(Task brief):
Using the listing below, retype the line bearing "Given: Visit github" and each line after it, word for word, and nothing further.

(Recorded information):
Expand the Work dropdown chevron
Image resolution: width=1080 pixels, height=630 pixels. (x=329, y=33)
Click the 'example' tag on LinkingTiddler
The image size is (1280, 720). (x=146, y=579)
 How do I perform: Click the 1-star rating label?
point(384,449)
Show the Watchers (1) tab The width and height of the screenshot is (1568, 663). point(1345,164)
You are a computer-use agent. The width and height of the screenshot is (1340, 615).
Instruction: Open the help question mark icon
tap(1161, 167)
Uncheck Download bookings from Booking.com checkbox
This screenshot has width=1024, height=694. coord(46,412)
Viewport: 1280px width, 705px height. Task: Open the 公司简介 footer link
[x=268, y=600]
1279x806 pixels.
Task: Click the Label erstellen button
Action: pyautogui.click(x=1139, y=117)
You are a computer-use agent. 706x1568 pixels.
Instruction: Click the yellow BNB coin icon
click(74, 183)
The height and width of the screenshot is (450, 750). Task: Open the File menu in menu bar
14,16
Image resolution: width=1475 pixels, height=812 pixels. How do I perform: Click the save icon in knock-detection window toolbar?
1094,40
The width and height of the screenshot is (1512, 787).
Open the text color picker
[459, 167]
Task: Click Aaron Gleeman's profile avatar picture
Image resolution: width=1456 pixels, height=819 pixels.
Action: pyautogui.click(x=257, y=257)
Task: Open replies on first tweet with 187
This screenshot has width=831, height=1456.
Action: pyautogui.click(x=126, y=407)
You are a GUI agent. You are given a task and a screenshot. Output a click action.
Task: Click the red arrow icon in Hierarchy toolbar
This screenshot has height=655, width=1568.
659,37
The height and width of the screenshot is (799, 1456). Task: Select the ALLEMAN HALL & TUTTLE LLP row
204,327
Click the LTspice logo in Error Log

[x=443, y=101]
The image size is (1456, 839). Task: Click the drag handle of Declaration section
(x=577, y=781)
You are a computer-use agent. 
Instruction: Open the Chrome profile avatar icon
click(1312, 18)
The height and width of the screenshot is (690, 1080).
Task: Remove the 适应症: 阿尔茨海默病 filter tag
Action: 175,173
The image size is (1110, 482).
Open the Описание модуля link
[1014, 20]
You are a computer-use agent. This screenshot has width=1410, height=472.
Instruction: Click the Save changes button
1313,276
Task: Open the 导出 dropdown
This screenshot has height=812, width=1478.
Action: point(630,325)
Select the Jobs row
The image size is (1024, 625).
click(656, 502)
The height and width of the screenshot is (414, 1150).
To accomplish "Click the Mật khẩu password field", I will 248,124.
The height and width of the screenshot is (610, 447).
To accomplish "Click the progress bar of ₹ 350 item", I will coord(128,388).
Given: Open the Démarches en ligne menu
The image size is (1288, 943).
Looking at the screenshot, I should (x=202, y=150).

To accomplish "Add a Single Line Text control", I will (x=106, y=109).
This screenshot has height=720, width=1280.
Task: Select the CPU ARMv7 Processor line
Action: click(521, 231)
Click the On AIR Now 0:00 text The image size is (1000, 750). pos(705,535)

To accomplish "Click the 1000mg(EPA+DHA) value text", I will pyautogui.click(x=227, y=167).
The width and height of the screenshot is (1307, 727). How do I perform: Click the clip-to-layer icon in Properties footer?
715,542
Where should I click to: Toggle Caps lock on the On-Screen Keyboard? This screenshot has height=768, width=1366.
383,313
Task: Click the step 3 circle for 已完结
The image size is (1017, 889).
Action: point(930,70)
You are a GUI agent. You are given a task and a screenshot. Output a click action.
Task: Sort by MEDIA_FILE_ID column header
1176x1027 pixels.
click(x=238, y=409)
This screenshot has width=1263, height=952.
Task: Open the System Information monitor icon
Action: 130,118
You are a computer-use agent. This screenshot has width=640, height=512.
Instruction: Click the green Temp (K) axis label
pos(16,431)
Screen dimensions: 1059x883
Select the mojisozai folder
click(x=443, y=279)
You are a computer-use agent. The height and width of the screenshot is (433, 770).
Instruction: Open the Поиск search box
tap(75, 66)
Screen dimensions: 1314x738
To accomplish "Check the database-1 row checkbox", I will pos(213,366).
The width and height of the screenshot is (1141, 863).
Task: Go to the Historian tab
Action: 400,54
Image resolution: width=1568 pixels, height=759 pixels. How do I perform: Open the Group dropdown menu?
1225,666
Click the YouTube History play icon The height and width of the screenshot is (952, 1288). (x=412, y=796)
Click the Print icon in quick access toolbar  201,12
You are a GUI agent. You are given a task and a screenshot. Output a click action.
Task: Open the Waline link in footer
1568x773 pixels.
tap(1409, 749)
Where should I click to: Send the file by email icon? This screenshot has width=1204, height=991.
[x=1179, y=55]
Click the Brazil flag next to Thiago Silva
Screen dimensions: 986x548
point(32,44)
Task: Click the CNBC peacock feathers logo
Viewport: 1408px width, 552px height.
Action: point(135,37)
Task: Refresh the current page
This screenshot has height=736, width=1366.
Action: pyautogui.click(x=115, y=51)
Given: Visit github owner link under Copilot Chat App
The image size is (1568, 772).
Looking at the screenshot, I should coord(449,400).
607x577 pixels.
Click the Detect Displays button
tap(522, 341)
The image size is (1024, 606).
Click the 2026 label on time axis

(Solved problem):
Given: Visit github owner link under Copilot Chat App
The image size is (1568, 772).
Looking at the screenshot, I should coord(449,400).
607x577 pixels.
Click the Detect Displays button
tap(522, 341)
The image size is (1024, 606).
Click the 2026 label on time axis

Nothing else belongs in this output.